The pressing question is how to build a road to equality. It is important to get the diagnosis right. This will determine how much the policy response should focus on discrimination in the workplace, education, or other barriers that hold back African American workers.

The new study places the situation in the larger story of American inequality, which has worsened as the wages of highly skilled workers have far outpaced those of the less educated, black and white. AsKevin lang, an economics professor at Boston University, said that increasing inequality in society will increase racial inequality, virtually whatever its cause.

The barriers created by racial discrimination are undeniable but complex. "The differences are piling up," Lang said. "Income differences lead to neighborhood differences, which lead to educational differences, which in turn lead to differences in the labor market." Broadly speaking, he argued, "we as a society need to find a way to correlate the things we care about and race cancel."

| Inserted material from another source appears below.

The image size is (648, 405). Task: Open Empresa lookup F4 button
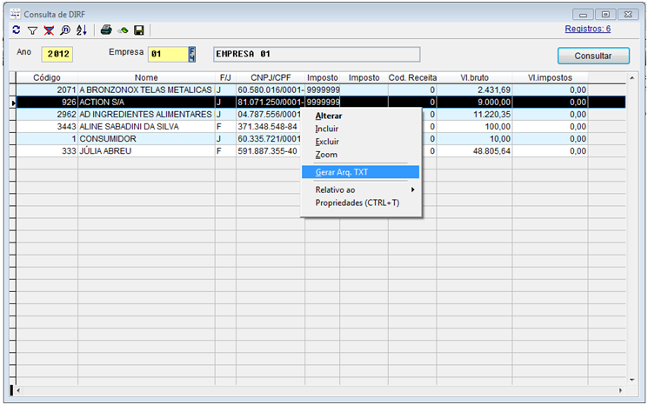click(x=192, y=54)
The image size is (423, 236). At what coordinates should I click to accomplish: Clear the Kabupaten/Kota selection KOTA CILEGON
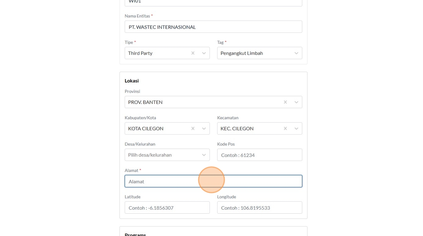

But when it comes to the labor market,dr AS Carlos from Yaleargues that the most promising strategies are not specifically about race. "By far the most important forces driving wages at the median and below have been race-neutral forces," he said.

Strengthening unions, whose main job is to push for higher wages, would narrow the racial pay gap, he suggested. The same would happen if the minimum wage were raised.

“What if there were a national movement to fix institutions whose impact is being felt disproportionately at the grassroots level?” wondered Dr. Carlos. He noted that America's racial divides might not be eliminated. But it could go a long way.